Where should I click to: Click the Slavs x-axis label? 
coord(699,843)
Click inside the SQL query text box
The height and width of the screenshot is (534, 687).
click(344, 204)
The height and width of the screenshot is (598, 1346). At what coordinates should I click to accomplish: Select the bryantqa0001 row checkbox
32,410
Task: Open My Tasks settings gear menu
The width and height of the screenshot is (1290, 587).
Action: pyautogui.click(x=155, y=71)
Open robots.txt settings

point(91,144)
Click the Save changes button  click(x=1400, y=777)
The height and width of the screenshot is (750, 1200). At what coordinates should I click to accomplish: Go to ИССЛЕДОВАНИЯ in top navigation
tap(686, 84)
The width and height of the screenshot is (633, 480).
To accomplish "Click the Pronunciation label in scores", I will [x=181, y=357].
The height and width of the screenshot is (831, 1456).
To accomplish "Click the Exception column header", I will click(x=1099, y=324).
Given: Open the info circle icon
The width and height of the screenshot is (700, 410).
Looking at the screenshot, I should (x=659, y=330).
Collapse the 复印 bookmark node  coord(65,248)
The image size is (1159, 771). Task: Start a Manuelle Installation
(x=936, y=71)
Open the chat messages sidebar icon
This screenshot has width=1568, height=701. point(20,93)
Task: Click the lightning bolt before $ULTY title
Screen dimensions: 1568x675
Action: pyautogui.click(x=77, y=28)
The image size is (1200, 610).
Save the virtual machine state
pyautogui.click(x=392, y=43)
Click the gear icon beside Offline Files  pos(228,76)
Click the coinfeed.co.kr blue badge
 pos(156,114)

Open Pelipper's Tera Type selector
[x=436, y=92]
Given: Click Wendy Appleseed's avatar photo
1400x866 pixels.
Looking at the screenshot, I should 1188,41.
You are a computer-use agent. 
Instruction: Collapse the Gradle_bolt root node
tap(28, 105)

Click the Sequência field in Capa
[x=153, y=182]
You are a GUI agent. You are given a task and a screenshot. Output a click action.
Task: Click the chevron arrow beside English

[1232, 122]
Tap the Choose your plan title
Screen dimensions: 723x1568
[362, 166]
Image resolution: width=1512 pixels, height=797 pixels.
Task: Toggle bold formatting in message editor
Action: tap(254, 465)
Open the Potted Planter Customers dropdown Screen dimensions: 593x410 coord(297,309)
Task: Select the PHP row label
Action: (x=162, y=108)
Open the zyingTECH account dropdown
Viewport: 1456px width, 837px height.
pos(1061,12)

▶ **EXERCISE AIM**: Starting with the line that contains "Collapse the 复印" and going on through the line that contains "Action: tap(254, 465)", arrange the data as a Markdown table with the columns Row and Line. Leave out blank lines.

▶ **RESULT OF THE TASK**:
| Row | Line |
|---|---|
| 1 | Collapse the 复印 bookmark node  coord(65,248) |
| 2 | The image size is (1159, 771). Task: Start a Manuelle Installation |
| 3 | (x=936, y=71) |
| 4 | Open the chat messages sidebar icon |
| 5 | This screenshot has width=1568, height=701. point(20,93) |
| 6 | Task: Click the lightning bolt before $ULTY title |
| 7 | Screen dimensions: 1568x675 |
| 8 | Action: pyautogui.click(x=77, y=28) |
| 9 | The image size is (1200, 610). |
| 10 | Save the virtual machine state |
| 11 | pyautogui.click(x=392, y=43) |
| 12 | Click the gear icon beside Offline Files  pos(228,76) |
| 13 | Click the coinfeed.co.kr blue badge |
| 14 |  pos(156,114) |
| 15 | Open Pelipper's Tera Type selector |
| 16 | [x=436, y=92] |
| 17 | Given: Click Wendy Appleseed's avatar photo |
| 18 | 1400x866 pixels. |
| 19 | Looking at the screenshot, I should 1188,41. |
| 20 | You are a computer-use agent.  |
| 21 | Instruction: Collapse the Gradle_bolt root node |
| 22 | tap(28, 105) |
| 23 | Click the Sequência field in Capa |
| 24 | [x=153, y=182] |
| 25 | You are a GUI agent. You are given a task and a screenshot. Output a click action. |
| 26 | Task: Click the chevron arrow beside English |
| 27 | [1232, 122] |
| 28 | Tap the Choose your plan title |
| 29 | Screen dimensions: 723x1568 |
| 30 | [362, 166] |
| 31 | Image resolution: width=1512 pixels, height=797 pixels. |
| 32 | Task: Toggle bold formatting in message editor |
| 33 | Action: tap(254, 465) |